In 2011, The New Hampshire’s editorial page forcefully criticized the actions of Dr. Edward Larkin and called for University of New Hampshire students to boycott his classes. This week, Larkin was back in the headlines as his three-year probation from the classroom reached its end.

In 2009, the professor of German language exposed his genitals to a woman and her then 17-year-old daughter in a Milford Market Basket parking lot; he was charged with a misdemeanor. Larkin did not have to register as a sex offender; therefore he is not required by law nor University standards to inform his students of the incident. Larkin plead guilty to the charge, paid a $600 fine and underwent a psychiatric evaluation.

Three years later, The New Hampshire’s editorial stance remains that it is inappropriate for this individual to teach undergraduate courses on the UNH campus without revealing this past incident.

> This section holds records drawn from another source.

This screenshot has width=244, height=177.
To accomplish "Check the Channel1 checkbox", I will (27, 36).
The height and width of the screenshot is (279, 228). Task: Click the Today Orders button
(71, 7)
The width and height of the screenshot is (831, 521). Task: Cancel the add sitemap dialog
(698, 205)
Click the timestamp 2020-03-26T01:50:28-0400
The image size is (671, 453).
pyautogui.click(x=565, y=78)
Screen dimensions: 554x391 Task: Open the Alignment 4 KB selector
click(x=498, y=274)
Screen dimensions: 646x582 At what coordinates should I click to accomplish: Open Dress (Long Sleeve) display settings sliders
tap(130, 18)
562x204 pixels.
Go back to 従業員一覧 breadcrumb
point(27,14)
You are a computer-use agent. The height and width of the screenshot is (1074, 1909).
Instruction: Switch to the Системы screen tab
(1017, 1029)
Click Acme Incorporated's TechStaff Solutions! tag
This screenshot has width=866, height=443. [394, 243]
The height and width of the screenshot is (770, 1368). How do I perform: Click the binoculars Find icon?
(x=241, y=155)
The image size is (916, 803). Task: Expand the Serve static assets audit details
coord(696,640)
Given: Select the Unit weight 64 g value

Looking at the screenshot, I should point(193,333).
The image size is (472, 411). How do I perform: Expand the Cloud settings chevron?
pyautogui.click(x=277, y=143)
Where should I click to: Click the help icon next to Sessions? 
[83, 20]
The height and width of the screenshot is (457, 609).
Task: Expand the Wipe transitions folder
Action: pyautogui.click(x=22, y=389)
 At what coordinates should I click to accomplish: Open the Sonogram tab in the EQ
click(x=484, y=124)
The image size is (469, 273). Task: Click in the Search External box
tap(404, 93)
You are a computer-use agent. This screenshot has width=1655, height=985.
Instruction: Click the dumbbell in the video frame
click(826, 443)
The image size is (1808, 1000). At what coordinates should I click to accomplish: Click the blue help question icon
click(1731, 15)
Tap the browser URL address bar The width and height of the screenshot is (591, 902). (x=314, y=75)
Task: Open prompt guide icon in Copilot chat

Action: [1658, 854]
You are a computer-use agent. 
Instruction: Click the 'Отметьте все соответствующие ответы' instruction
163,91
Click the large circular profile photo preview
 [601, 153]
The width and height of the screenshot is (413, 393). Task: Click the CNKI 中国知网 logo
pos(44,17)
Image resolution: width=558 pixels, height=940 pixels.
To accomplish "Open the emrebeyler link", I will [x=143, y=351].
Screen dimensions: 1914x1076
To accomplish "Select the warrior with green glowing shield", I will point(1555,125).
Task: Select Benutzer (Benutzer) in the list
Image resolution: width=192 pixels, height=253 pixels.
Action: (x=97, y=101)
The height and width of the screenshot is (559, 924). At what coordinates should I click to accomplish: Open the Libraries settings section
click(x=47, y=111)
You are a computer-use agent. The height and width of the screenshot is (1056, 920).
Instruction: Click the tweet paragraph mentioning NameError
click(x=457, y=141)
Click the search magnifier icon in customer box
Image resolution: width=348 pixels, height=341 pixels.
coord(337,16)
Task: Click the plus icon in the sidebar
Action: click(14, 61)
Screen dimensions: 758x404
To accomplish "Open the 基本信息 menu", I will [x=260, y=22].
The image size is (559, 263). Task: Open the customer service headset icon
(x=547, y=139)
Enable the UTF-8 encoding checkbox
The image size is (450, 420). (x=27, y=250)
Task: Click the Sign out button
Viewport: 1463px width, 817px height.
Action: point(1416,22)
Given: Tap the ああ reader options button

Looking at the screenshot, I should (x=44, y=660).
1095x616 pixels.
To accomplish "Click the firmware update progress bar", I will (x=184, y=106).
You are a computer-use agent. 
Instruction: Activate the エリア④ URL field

The UNH administration seems to agree with this stance. The administration tried to fire Larkin, but an arbitration hearing found that “the university did not have just cause to terminate him.”

Arbitrator Michael Ryan said in 2011 that Larkin’s actions constituted “moral delinquency,” but “not moral delinquency of grave order.”

Where is the line drawn? Such results from the hearing suggest that there must be details surrounding the case that we are currently unaware of. What were the circumstances of the event? Why did the court not require Larkin to register as a sex offender?

The arbitrator’s decision further suggests that there is a spectrum of moral delinquency. Apparently, revealing one’s genitals to a mother and her teenage daughter is considered insignificant on this spectrum.

It is unfair to leave students in the dark about this matter. Students were probably wondering last week why a WMUR news reporter was waiting outside their classroom. They will likely have questions when they return to class today.

This is a situation that requires transparency and someone must speak for the students.

In 2011, the Student Senate responded with a drafted resolution that called for Larkin’s resignation. So far, we have heard nothing about the matter from neither the Student Senate nor Student Body President Joseph Sweeney. Why were these representatives quick to act in 2011, but have failed to address the matter now?

Questions are swirling around this situation as they did three years ago and we continue to look for the answers. But it seems that many have forgotten and perhaps that is what the University and the Department of Languages, Literatures and Cultures had hoped for.